The problem with gears is that they're annoyingly expensive, and it can be difficult to mount them concentrically with the equipment in a home shop. Both of these problems are solved if you get your own laser cut. I do my design in Inkscape, but other vector drawing programs would work. Inkscape comes with a tool for drawing gears, but it's not very configurable and the gear tooth profiles it generates are quite crude. To solve this I wrote an Inkscape extension for generating gears. (It also does sprockets.) This creates mathematically accurate teeth profiles, allows the size to be specified in all 3 major industrial systems, and can even generate internal gears for a planetary system. I might be biased, but I highly recommend it over the stock Inkscape tool.
While I was getting the gears cut, I decided I might as well get other stuff cut as well. In the SVG example file I've attached, there are also mounting brackets for servos and shafts, spacers for the gears, and basic clock hands. The servo gears screw directly to the servo horns, and the shaft gears are sized to fit snuggly in the brass tubes I used for coaxial shafts, reinforced by crimping the ends. Make sure that the inner shaft can rotate freely when you select your stock! It's being turned by a tiny servo, at a 3:1 mechanical disadvantage. You might need to lubricate it with powdered graphite to get it working.
Step 2: Mode and Power Switch
A system like this needs a control panel, obviously. I decided to make mine from etched brass, a technique I use on many of my projects. This process is explained very well in other places, so I'll only briefly cover it here.
First I designed the panel in Inkscape. Coming up with fancified, steampunky names for on/off as well as the timezones was particularly fun. I used a basic rotary switch for the mode selector, and a weird toggle switch I found in my collection for main system power. Once I was happy with the design, I printed it backwards on glossy photo inkjet paper using a laserjet printer. This was then transferred to a sheet of brass by use of a hot iron. The brass was immersed in ferric chloride, which ate away at the metal everywhere it was exposed. The sheet was cut to the final shape with the use of a jeweler's saw, then painted black. I carefully sanded away the raised sections of the plate, revealing the shiny brass underneath. Finally I bent the plate to match the curve of the hat and pop-riveted it in place. When riveting something like this, be sure to protect the finish with a shop rag or something. The rivet gun tends to jump and can easily scratch up the surface you just spent hours getting perfect!
Step 3: Arduino Control
The whole system is controlled by an Arduino. This has a screw-terminal breakout shield, to make sure the connections don't vibrate loose as I'm walking around, as well as a GPS shield for the Burning Man address mode. It also has a real time clock (RTC) module, since the main point of this whole thing is for it to keep time!

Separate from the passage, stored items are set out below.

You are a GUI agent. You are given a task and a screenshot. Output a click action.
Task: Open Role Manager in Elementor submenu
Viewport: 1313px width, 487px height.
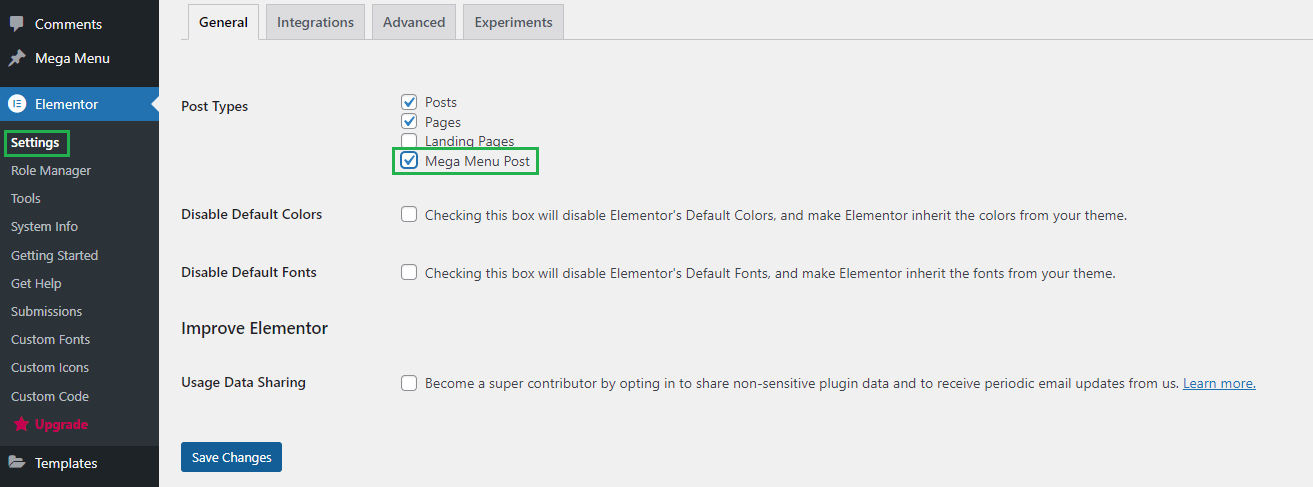(51, 170)
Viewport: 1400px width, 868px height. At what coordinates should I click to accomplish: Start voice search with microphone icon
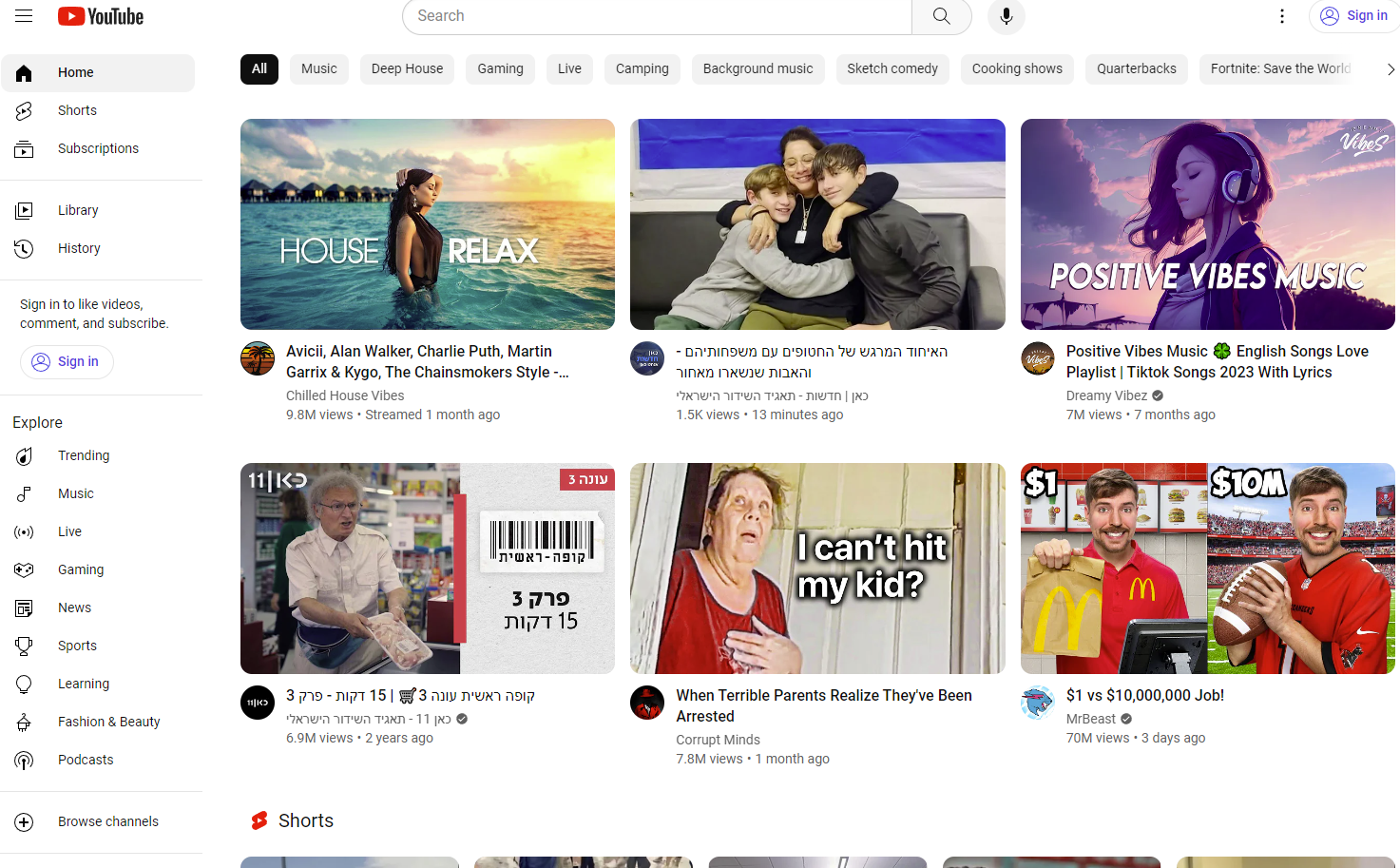coord(1006,16)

These are all mounted at the top of the hat, along with the 9 volt battery supplying system power. I recommend getting as tall of a hat as possible, as the components do tend to poke my head a bit at certain angles. There is plenty of room on either side of the coaxial shafts, but you'll have to be a bit creative to get it all to fit. Make sure nothing is rubbing on the shafts, as they need to turn freely!

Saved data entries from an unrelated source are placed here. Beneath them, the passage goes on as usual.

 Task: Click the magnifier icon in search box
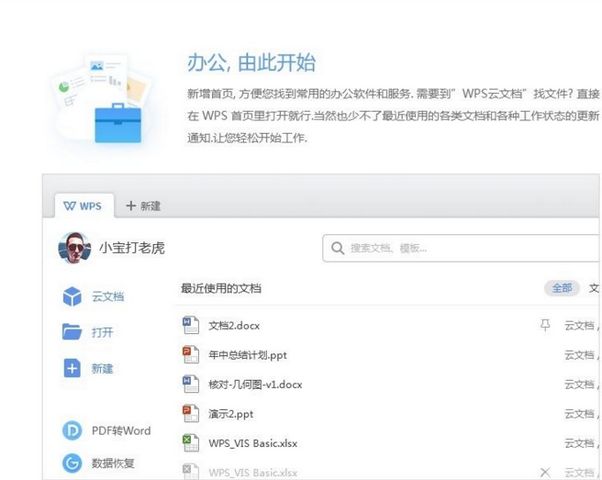coord(338,248)
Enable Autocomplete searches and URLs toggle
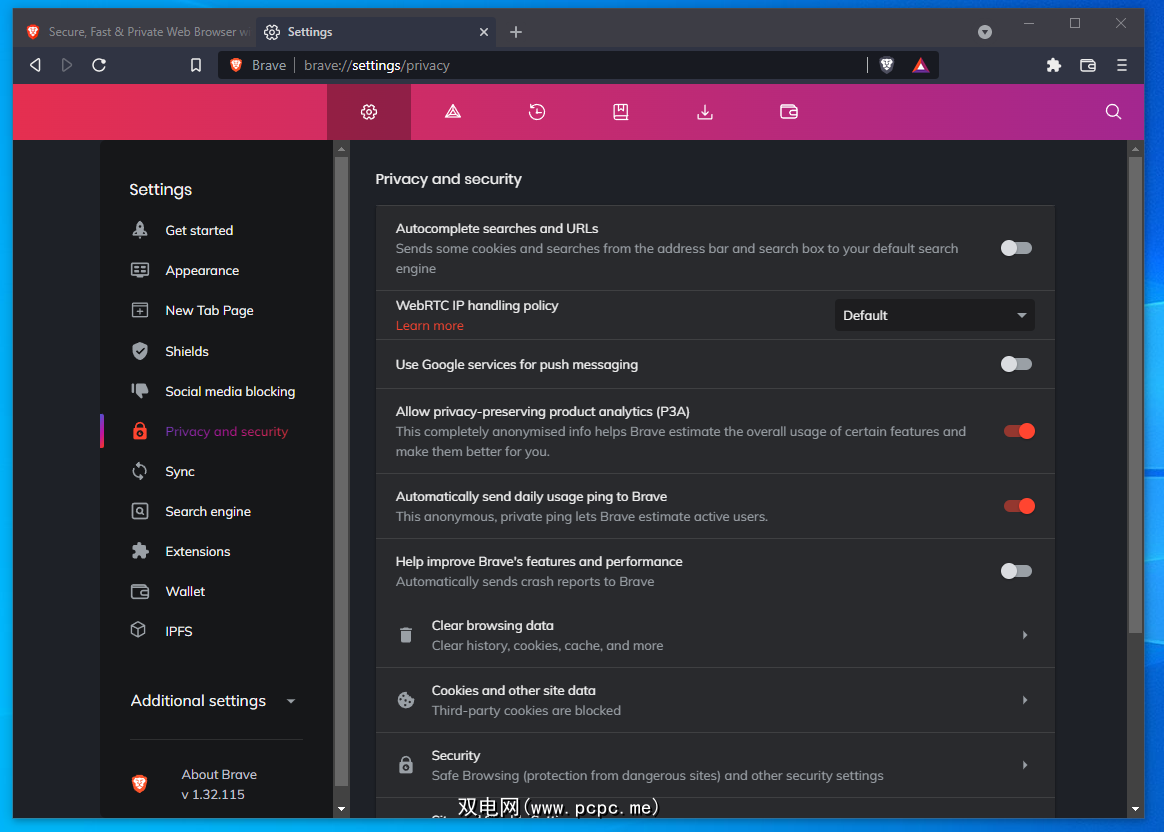1164x832 pixels. point(1016,248)
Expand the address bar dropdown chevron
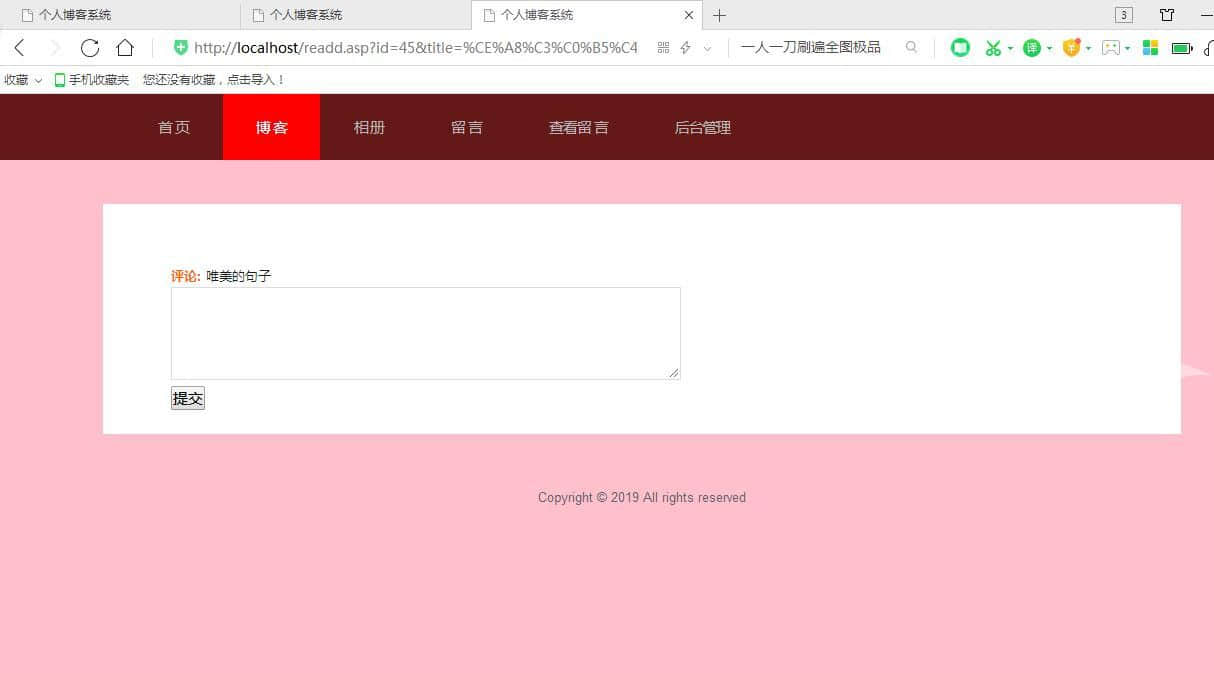1214x673 pixels. tap(707, 48)
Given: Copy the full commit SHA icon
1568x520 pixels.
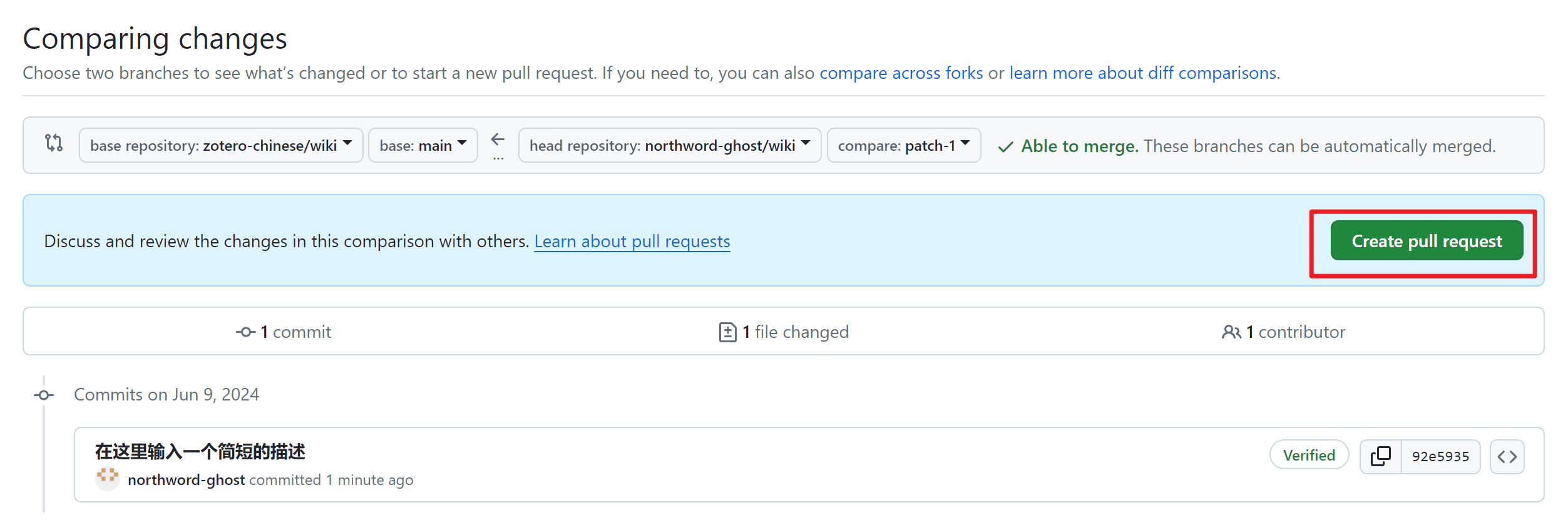Looking at the screenshot, I should tap(1380, 456).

The Arduino code that I've attached handles both the clock and the GPS modes. In clock mode, it reads from the RTC, adjusts for the specific time zone, and sets the hands accordingly. In GPS mode it reads the current position, calculates the angle from 12:00 using the 2014 Burning Man coordinates, and sets the hands accordingly.
Step 4: Final Results
With a final touch of cutting a pair of custom clock hands from brass sheet with a jeweller’s saw, the hat was finished. It has proved to be one of my more successful projects. It works well for wearing at cons, and it's a good conversation starter. Most people are surprised that it's a real clock at all, much less that I can change the timezone, much less that it has a GPS mode!